What can you reasonably expect a pci gigabit card to give you for
through put? 

PCI Buses are generally shared (save high end server boards) right? 

On top of that, if hdparm says timed disk writes are around 40MB, what
could you see for sustained download speeds? Maybe a static cached
webpage could saturate a gig connection, sustained 5 gig http download
couldn't right?

Anyone have real world answers for that stuff?

Patrick




From: [EMAIL PROTECTED]
[mailto:[EMAIL PROTECTED] On Behalf Of Tom Buskey
Sent: Thursday, June 14, 2007 12:36 PM
To: gnhlug-discuss@mail.gnhlug.org
Subject: Recommended PCI gigabit ethernet card?

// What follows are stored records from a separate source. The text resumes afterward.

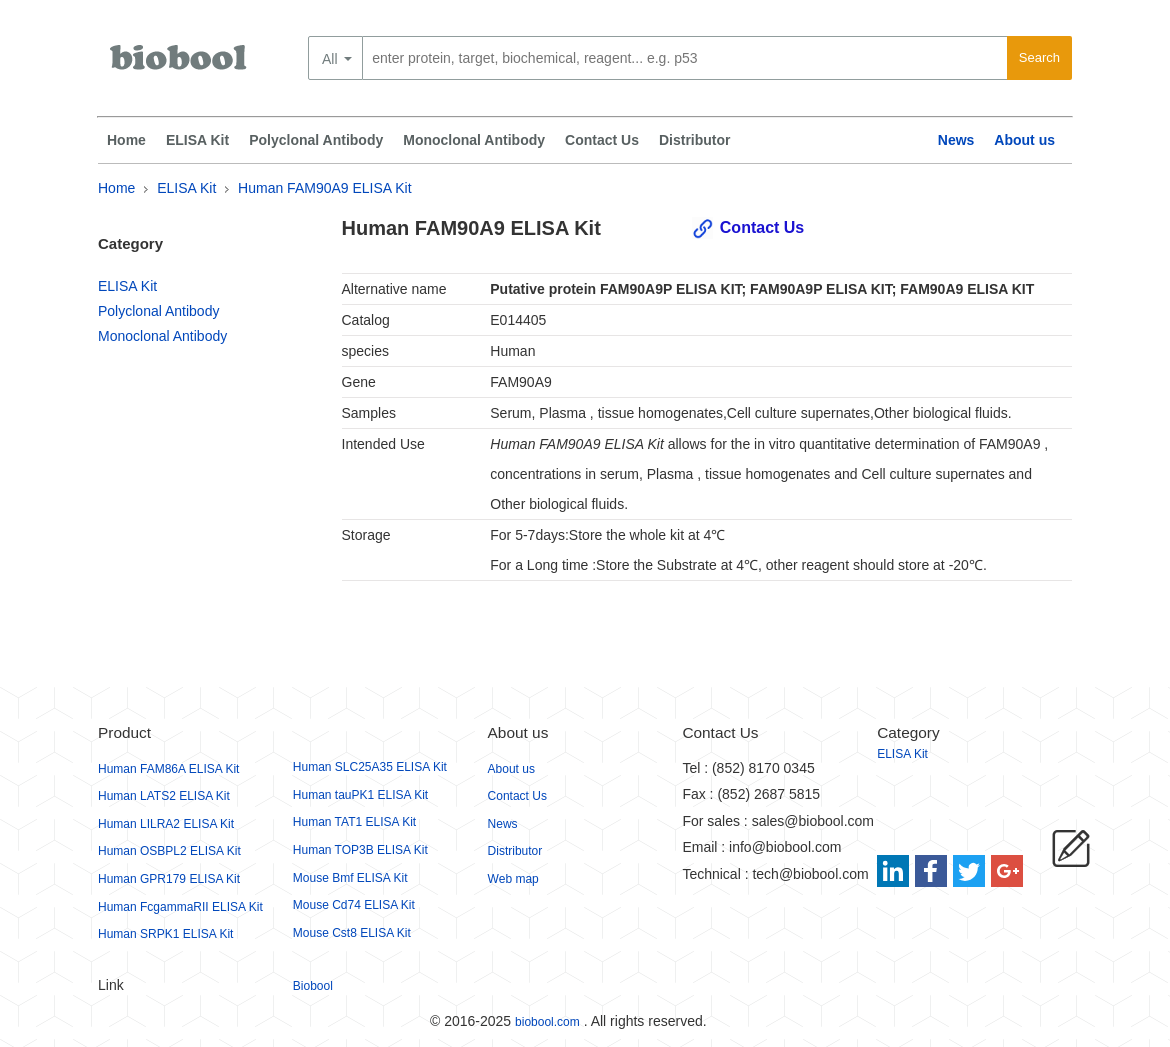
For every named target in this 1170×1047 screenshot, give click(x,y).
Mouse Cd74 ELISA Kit (354, 905)
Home (126, 140)
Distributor (695, 140)
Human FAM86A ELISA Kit (168, 769)
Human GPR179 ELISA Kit (169, 879)
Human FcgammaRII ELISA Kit (180, 907)
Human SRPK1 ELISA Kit (165, 934)
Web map (513, 879)
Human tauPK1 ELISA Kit (360, 795)
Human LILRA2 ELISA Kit (166, 824)
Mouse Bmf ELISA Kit (350, 878)
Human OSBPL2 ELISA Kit (169, 851)
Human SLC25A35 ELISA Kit (370, 767)
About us (1024, 140)
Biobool (313, 986)
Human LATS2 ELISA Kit (164, 796)
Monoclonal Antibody (474, 140)
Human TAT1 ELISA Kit (354, 822)
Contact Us (602, 140)
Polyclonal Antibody (316, 140)
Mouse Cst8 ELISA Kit (352, 933)
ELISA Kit (197, 140)
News (956, 140)
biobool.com (547, 1022)
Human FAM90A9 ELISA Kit (325, 188)
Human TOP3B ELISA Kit (360, 850)
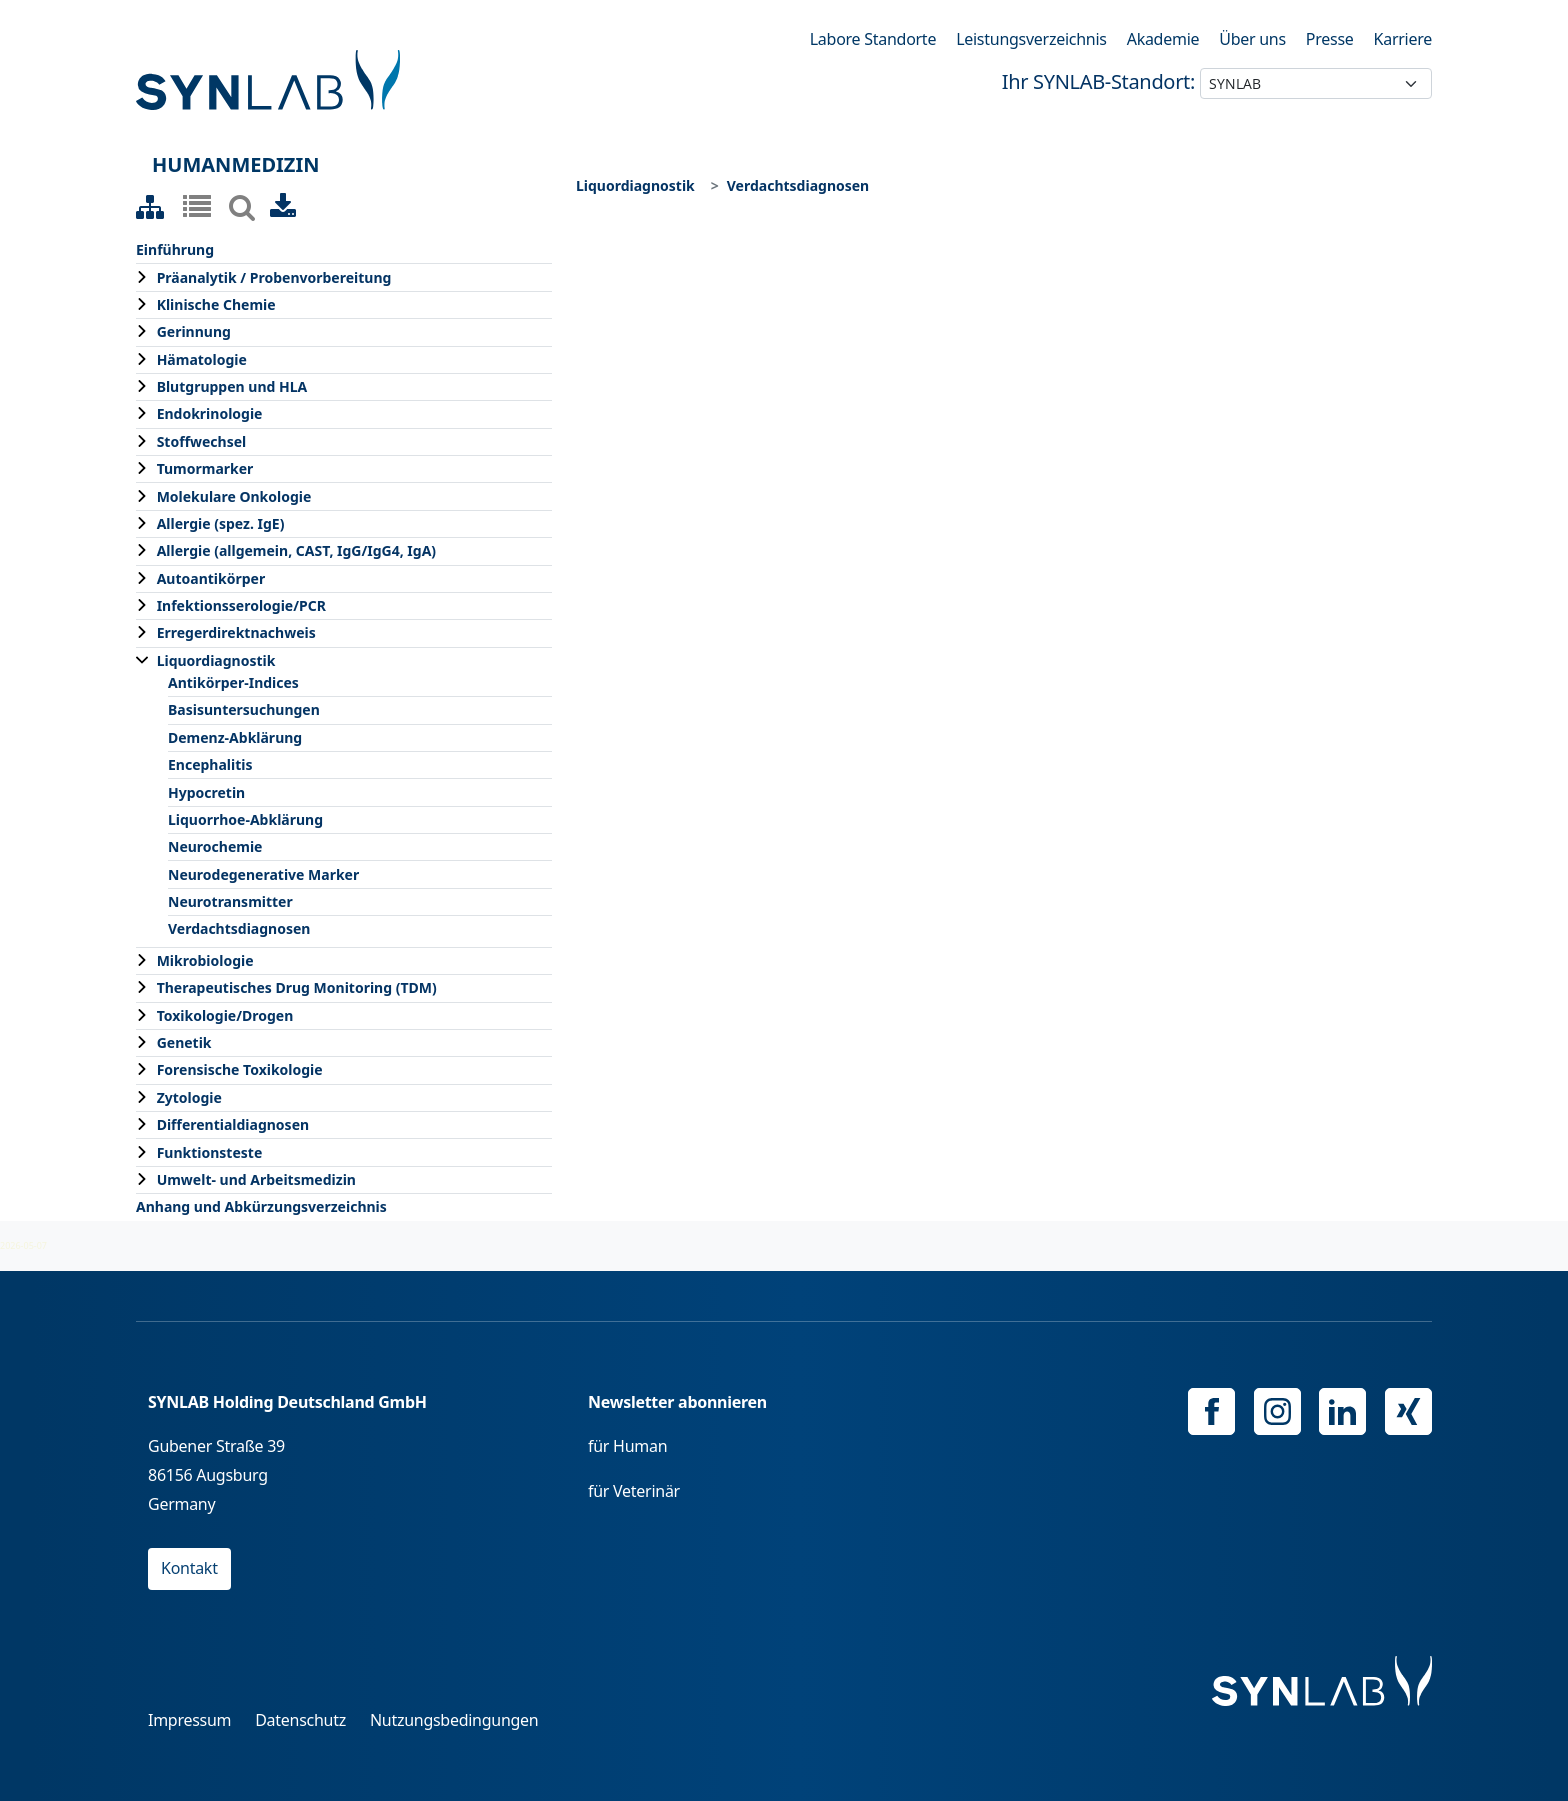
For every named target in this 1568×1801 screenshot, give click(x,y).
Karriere (1403, 39)
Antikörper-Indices (233, 682)
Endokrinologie (210, 413)
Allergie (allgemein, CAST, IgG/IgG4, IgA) (296, 550)
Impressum (189, 1720)
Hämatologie (202, 359)
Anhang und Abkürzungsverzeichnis (261, 1206)
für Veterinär (634, 1491)
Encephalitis (210, 764)
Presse (1330, 39)
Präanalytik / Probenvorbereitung (274, 277)
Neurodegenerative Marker (263, 874)
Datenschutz (300, 1720)
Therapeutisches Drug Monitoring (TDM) (297, 987)
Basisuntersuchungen (244, 709)
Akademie (1163, 39)
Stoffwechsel (202, 441)
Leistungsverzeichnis (1031, 39)
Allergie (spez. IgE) (221, 523)
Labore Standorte (873, 39)
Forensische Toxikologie (240, 1069)
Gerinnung (194, 331)
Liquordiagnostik (216, 660)
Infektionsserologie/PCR (241, 605)
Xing (1408, 1411)
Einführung (175, 249)
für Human (627, 1446)
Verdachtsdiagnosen (239, 928)
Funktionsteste (210, 1152)
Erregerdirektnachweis (236, 632)
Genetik (184, 1042)
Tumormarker (205, 468)
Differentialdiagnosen (233, 1124)
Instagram (1277, 1411)
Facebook (1211, 1411)
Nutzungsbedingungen (454, 1720)
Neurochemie (215, 846)
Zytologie (189, 1097)
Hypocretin (206, 792)
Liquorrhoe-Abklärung (245, 819)
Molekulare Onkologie (234, 496)
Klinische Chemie (216, 304)
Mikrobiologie (205, 960)
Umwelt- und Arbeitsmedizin (256, 1179)
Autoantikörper (211, 578)
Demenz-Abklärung (235, 737)
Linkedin (1342, 1411)
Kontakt (189, 1568)
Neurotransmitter (230, 901)
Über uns (1252, 39)
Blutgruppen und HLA (232, 386)
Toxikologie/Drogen (225, 1015)
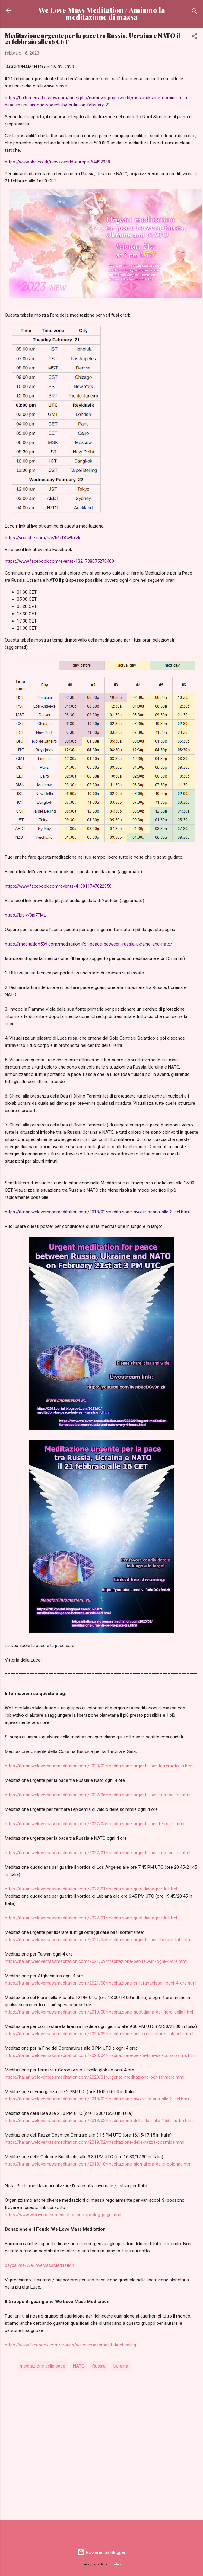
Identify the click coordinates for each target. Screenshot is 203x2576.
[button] (194, 37)
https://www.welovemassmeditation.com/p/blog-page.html (63, 2214)
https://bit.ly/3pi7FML (25, 915)
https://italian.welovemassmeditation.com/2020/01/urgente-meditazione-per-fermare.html (94, 2077)
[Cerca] (194, 12)
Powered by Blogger (101, 2552)
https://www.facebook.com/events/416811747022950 (58, 886)
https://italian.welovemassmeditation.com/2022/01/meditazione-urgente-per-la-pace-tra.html (97, 1852)
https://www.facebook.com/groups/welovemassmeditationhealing (70, 2345)
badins (117, 2564)
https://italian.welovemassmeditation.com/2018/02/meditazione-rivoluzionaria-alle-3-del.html (97, 2099)
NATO (78, 2366)
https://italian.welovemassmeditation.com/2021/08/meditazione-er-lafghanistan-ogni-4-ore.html (100, 1983)
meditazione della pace (42, 2366)
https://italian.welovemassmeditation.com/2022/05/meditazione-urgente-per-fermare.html (94, 1824)
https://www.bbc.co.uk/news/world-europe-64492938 (57, 162)
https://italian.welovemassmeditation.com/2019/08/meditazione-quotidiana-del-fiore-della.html (99, 2012)
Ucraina (120, 2366)
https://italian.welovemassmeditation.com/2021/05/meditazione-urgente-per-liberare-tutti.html (98, 1939)
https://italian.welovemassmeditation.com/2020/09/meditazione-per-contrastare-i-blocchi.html (99, 2033)
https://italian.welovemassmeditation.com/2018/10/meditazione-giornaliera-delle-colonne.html (98, 2164)
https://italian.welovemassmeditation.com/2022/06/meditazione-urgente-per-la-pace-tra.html (97, 1795)
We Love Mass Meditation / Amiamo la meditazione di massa (101, 13)
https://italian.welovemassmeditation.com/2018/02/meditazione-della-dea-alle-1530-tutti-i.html (99, 2120)
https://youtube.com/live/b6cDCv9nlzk (42, 537)
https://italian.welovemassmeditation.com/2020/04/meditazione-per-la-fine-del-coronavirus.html (101, 2055)
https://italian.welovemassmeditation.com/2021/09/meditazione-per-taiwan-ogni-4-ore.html (96, 1961)
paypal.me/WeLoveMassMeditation (39, 2265)
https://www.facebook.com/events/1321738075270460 (59, 561)
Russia (99, 2366)
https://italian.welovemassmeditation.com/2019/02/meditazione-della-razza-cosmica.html (94, 2142)
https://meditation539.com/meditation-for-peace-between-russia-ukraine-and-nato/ (88, 944)
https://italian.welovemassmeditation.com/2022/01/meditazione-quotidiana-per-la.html (91, 1889)
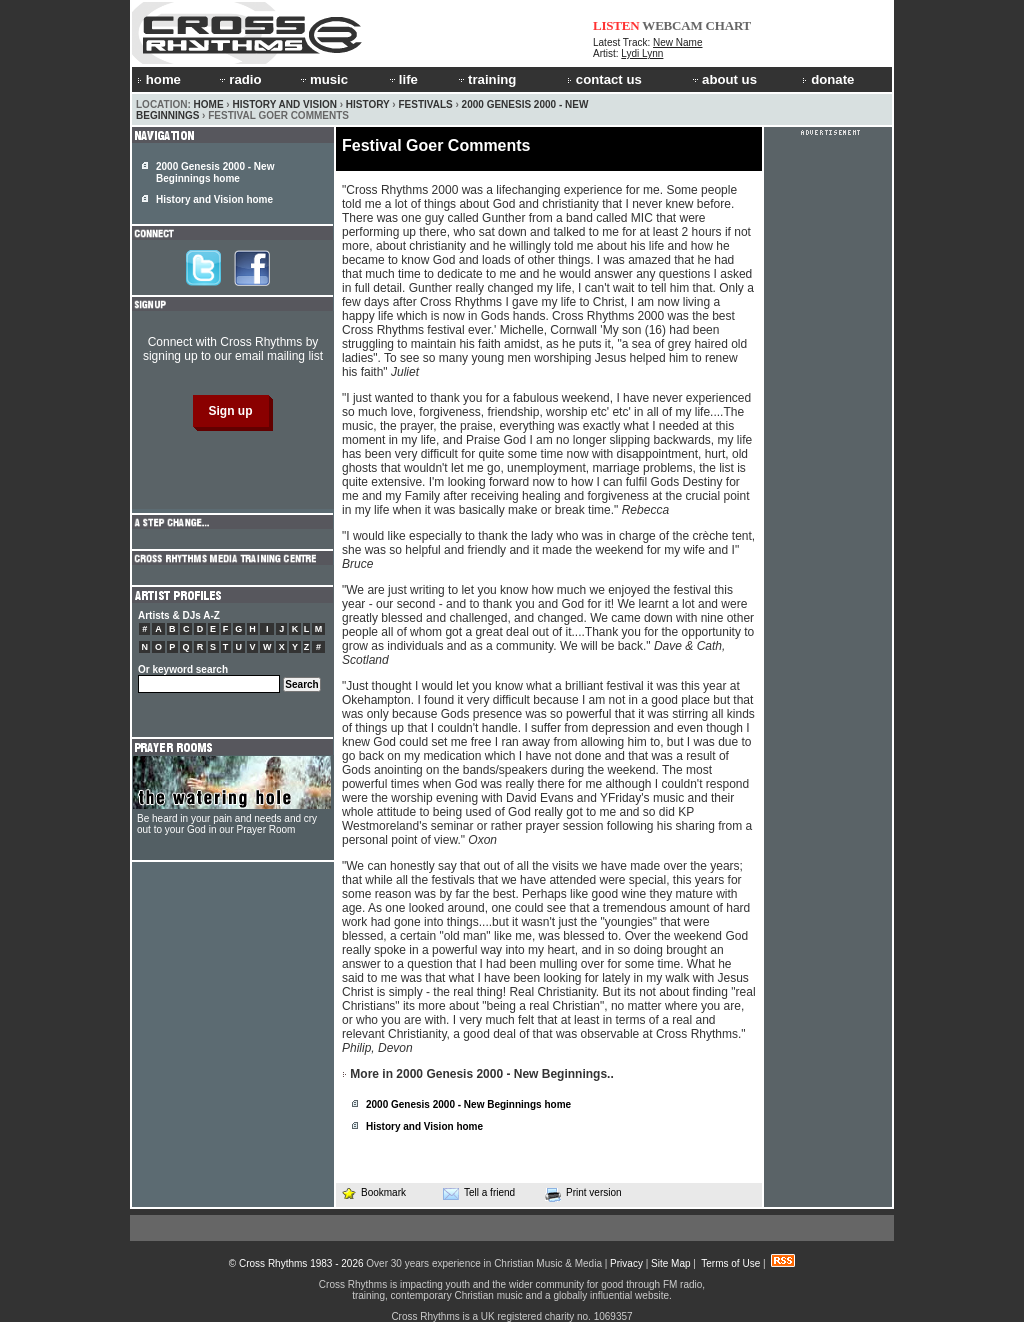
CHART (729, 25)
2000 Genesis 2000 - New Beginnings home (468, 1104)
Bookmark (373, 1192)
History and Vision (284, 104)
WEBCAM (672, 25)
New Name (677, 42)
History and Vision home (424, 1126)
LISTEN (616, 25)
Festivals (425, 104)
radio (239, 79)
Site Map (670, 1263)
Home (209, 104)
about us (723, 79)
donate (828, 79)
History (368, 104)
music (323, 79)
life (402, 79)
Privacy (626, 1263)
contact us (604, 79)
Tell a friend (479, 1193)
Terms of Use (730, 1263)
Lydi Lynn (642, 53)
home (159, 79)
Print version (583, 1194)
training (486, 79)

I have a cheap gigabit nic ($20) in my system and suspect it is slowing
down throughput so I'd like to upgrade it.
I did the google linux thing.  Half were error reports, half were from <
2004, half were sales "reviews", etc (yeah, that > 100%).  The Linux
HOWTOs are 2004 and earlier so there's barely a mention of gigabit
networking. 

It needs to be PCI
I'm running Fedora with Fedora kernels and don't want to compile
drivers.

What do people use, see as fast/compatible?